In Hawarden v Edward Nathan Sonnenbergs (ENS), Hawarden succeeded in suing ENS for the loss of R5.5 million because of a Business Email Compromise (BEC). Hawarden was ENS’ client.  The court said that ENS owed a general duty of care to Hawarden. As a law firm, ENS was aware of the risk of business email compromises. The court held that ENS was therefore well placed to prevent the loss, but they failed to protect Hawarden against the loss she suffered. The court also found that ENS did not have adequate information security measures in place.

ENS will be taking this matter on appeal to the Supreme Court of Appeal.

Who should care about this judgment and why?

  • Organisations that use email to communicate banking details because this judgment confirms that you have a duty of care to secure information. This includes instances when you are sending invoices. 
  • Clients and customers who receive banking details via email because you need to be aware of the possibility of a BEC occurring and what to expect from the people you’re doing business with.

What could you do about it?

Our insights on the judgment

This judgment is important because it sets a minimum standard for the transfer of sensitive or confidential information. It also sheds some light on the consequences of not having adequate information security measures in place. One of the key issues that this judgment highlights is that information security is a business issue. Having adequate information security measures in place is futile if your organisation does not promote a culture of awareness about the risks of several types of cybercrimes.

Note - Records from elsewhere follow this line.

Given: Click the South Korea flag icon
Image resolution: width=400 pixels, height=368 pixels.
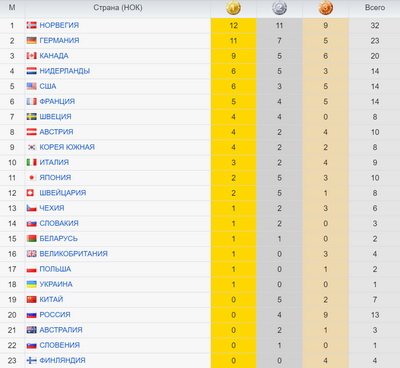Looking at the screenshot, I should pos(31,147).
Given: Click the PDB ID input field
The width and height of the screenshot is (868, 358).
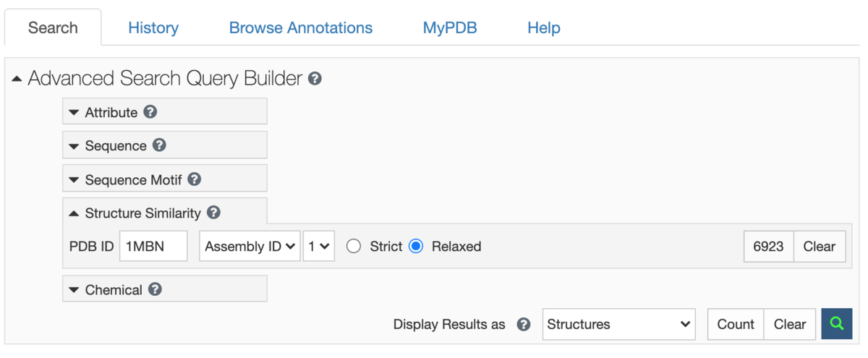Looking at the screenshot, I should pyautogui.click(x=153, y=247).
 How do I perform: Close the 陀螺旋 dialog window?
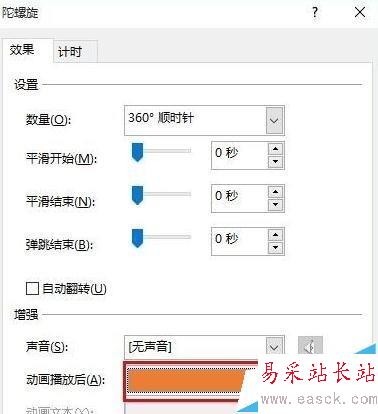tap(360, 13)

Increase in cybercrime demands vigilance

Every year, cybercriminals are becoming more sophisticated in their attacks. It is therefore necessary for organisations to boost their information security efforts to curb cyber-attacks. In data protection generally, when you process personal data, you have a duty to protect that data from harm. In the context of this judgment, when you are sending data to enable someone to transact online, you have a duty to ensure that you secure that process. If you fail to put security measures in place, you leave your organisation vulnerable to cyberattacks. An attack from a cyber-criminal can have devastating consequences for your business. For example:

  • Your business and your brand could suffer from irreparable reputational damage.
  • You could lose your business because of an exorbitant fine from an authority because of your negligence.
  • You could lose valuable customers because they no longer trust your brand.
  • Loss of revenue.
  • You may not be able to attract new customers.

Digest 

Facts 

Hawarden signed an offer to purchase a property for R6 million. She then paid a R500 000 deposit into the real estate agency’s trust account. She noted the agency’s BEC warning and consequently confirmed the banking details telephonically prior to making payment.  

However, Hawarden did not do this before paying the outstanding amount to the law firm responsible for the transfer of the property. The firm emailed Hawarden to tell her how to make payment. Hackers subsequently intercepted this email in a BEC attack and changed the banking details. Hawarden paid R5.5 million into the hacker’s account because of this change. The bank was unable to recover Hawarden’s money. 

Hawarden then sued the law firm for the loss that she suffered. She claimed that they had a duty of care toward her to protect her against BEC because they were aware of the risks. She claimed that the law firm should have warned her about the risk of BEC and should have shared the banking details in a secure manner before she paid the money.

Reasoning

The court had to consider two questions in coming to their decision. The first was whether the law firm owed Hawarden a duty of care. This duty of care would require the firm to use a secure method to communicate bank details. The firm would also have to warn Hawarden about BEC.  The second question was whether the law firm failed to meet this duty of care by not using a secure portal, warning Hawarden about the risks of BEC or taking other steps to protect Hawarden against the known threat of BEC.

In answering the first question the court found that the law firm owed a duty of care. The law firm is better positioned than Hawarden to take the necessary steps to safeguard against instances of BEC. It was not unreasonable for Hawarden to trust the law firm based on its reputation and to have the expectation that they are experts in conveyancing, where this type of cybercrime is rife.

The law firm failed to live up to the duty of care owed to Hawarden by not taking steps to safeguard against BEC. This was a well-known threat with existing solutions readily available. By not making use of a secure portal to communicate sensitive information or putting in place a multistep verification process, the firm acted negligently.

Order

  • The court ordered ENS to pay R5.5 million to Hawarden.
  • The court ordered ENS to cover costs, including the costs of expert witnesses.

Details of Hawarden v ENS

  • Universal citation: [2023] ZAGPJHC 14
  • Case number: 13849/2020
  • Full name: Hawarden v Edward Nathan Sonnenbergs Inc

Please note: The summary of this judgment is not intended for a general audience. It is specifically drafted for the members of the Michalsons Data Protection programme.